Une fois de plus, cette vision exalte la propriété privée et instaure une éthique commerciale comme principe directeur. L'accumulation de matériel est une valeur importante. On devrait en avoir plus à la fin de la vie qu'au début. Cette propriété devrait être transmise aux membres survivants de la famille, afin qu'ils puissent continuer à vivre aux niveaux auxquels ils ont été habitués. De cette plate-forme, ils devraient également augmenter.

D'autres engagements de vie – terminer une scolarité formelle, construire une carrière, se maintenir économiquement et socialement avec ses pairs et forger des habitudes d'autosuffisance – sont liés à la quête matérielle qui révèle clairement aux autres l'étendue de son caractère et de ses accomplissements. Il fut un temps, peut-être, où cet arsenal de traits fut compris comme un moyen de glorifier Dieu et de s'assurer qu'il était parmi les sauvés. Maintenant, cette éthique a été libérée de son inspiration théologique. L'ambition aujourd'hui est de trouver l'affirmation de soi, basée non seulement sur l'estimation personnelle mais aussi sur les jugements des collègues, des amis et de la famille.

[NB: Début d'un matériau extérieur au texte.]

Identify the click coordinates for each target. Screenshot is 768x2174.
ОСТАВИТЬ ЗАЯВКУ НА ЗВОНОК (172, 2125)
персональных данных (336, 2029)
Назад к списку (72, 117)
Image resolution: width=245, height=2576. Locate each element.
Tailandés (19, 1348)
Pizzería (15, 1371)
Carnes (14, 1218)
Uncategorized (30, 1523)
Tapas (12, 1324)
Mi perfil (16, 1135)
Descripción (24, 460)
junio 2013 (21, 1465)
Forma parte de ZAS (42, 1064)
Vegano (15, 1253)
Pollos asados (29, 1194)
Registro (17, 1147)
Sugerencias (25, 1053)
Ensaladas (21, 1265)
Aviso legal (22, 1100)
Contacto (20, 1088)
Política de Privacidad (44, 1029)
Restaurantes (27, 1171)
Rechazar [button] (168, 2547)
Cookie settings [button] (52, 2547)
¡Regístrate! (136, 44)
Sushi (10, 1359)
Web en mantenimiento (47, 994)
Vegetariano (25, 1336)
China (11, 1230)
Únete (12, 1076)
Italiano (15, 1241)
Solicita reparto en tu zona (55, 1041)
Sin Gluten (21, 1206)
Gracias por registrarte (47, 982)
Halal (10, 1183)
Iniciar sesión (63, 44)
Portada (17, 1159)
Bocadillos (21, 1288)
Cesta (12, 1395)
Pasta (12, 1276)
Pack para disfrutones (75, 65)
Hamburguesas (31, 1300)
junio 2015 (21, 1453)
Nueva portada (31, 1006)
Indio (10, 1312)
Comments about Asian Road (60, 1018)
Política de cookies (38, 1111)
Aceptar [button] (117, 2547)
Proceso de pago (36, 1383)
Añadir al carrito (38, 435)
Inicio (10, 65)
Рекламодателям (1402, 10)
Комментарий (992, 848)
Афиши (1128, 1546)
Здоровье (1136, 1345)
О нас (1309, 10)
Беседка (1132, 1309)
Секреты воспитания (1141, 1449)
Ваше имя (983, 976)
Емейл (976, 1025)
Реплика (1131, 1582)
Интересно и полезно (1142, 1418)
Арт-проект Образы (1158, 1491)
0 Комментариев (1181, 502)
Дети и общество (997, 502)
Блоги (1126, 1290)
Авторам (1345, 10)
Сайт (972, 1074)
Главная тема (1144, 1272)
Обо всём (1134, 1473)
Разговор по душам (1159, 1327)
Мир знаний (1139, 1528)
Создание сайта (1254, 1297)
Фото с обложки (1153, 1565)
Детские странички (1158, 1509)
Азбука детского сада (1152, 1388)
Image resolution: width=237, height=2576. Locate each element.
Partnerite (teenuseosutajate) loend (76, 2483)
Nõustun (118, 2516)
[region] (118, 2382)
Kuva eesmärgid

Parce que le conservatisme est alimenté par ces deux courants, il ne faut pas s'attendre à ce que les promoteurs soient entièrement d'accord sur les politiques publiques. Les conservateurs plus âgés – plus susceptibles aujourd'hui d'être des gens de la classe ouvrière que des riches – peuvent avoir des interprétations religieuses orthodoxes. Avortement; divorce; des droits accrus pour les personnes gaies, lesbiennes et transgenres; et les rôles de leadership importants pour les femmes sont considérés comme problématiques. Les gens devraient accepter les conseils des hommes plus âgés en tant que chefs de famille. Les parents devraient rester en contact étroit les uns avec les autres. L'auto-exploration excessive – du genre qui conduit à abandonner les «valeurs familiales traditionnelles» – est opposée.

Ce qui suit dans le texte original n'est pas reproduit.